Her goal was to live independently and be out and about. She fearlessly tried new things, and fully embraced technology. For example, when she began losing her sight, she had no way to know what the time of day was. She occasionally would knock on a neighbor’s door to ask the time, but that wasn’t ideal. Her daughter bought her a voice-activated device with Alexa, so that she could ask the time and it would answer. Problem solved. Her daughter discovered that she could remotely program her mother’s daily appointments into Alexa, which would announce reminders throughout the day, “Your visit with Leah Kral at 2pm is in 15 minutes.” Clever!

She did her own grocery shopping and cooking. She was always stylishly put together and I’ll never know how she managed it, but she always wore perfectly applied lipstick. When at restaurants where she couldn’t read the menu, she would jovially ask, “What looks good, what are you having?” And just order the same thing. What was important to her was to be out, having conversation and fun. When she could no longer read books and the news, which she loved, she found devices at the local library that would provide audio readings.

None of this was easy. But she found ways of managing with the help of organizations like The National Federation of the Blind. As their website states,

“You can live the life you want… blindness is not the characteristic that defines you or your future. Every day we raise the expectations of blind people, because low expectations create obstacles between blind people and our dreams.” 

A Whole New World

Because of our friendship, I began paying more attention to the vision impaired community. A girlfriend told me about the phone app Be My Eyes, where a person can use a smartphone to request video support, any time, day or night. For example, you can point the phone camera at your cupboard to get help finding the canned tomatoes. The app connects you with a volunteer, or you can take a picture and AI can describe it. Amazing! Given how rapidly technology is evolving, I wonder what innovations will exist five years from now?

And one day, on my lunch hour walk, I noticed a volunteer training a service dog, perhaps with Guide Dogs for the Blind. The trainer walked toward a low hanging tree branch and when the dog didn’t stop her, I watched her point to the branch and train the dog to stop her the next time.

Then I ran across the story of Andreas Heinecke, a German journalist. Heinecke was asked by his employer to provide workplace orientation for a new hire who was blind. The experience transformed all previous assumptions he had about loss of sight. He found the experience profound. He asked himself, how might others gain this type of experience? By exploring this question, he founded Dialogue in the Dark Foundation, a nonprofit designed to break down barriers between those who are blind and those who are not.
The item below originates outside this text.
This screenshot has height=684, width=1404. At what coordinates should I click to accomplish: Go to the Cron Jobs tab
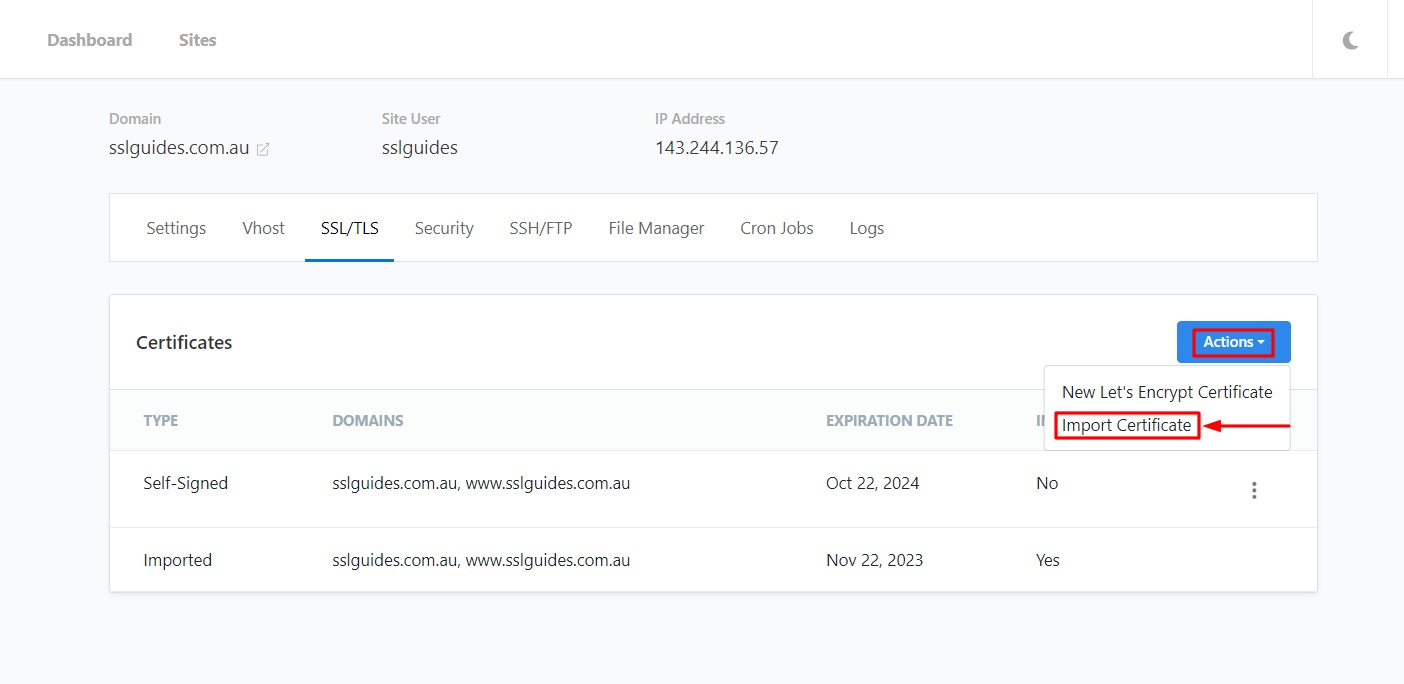[x=777, y=228]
Blind guides lead visitors in small groups through different settings in absolute darkness. Visitors learn how to interact without sight by using their other senses, and experience what it is like to be blind.*

These Sunday visits with my dear friend over these last few years opened whole new worlds to me.  She wowed and inspired me, and I learned more about the soul of service and how much it means to an individual’s quality of everyday life. I am certain that she would like us to honor and thank those who care for loved ones and who volunteer.  In lieu of flowers, her family suggested that her friends donate to organizations that ceaselessly innovate to help people to live with dignity and independence.

On Valentine’s Day, as I write this on a day that celebrates love, I honor her memory, and I celebrate her courage, strength, and spirit. Bravo, my friend, you will be missed.

*Hal B. Gregersen, Questions Are the Answer: A Breakthrough Approach to Your Most Vexing Problems at Work and in Life (Harper Business 2018).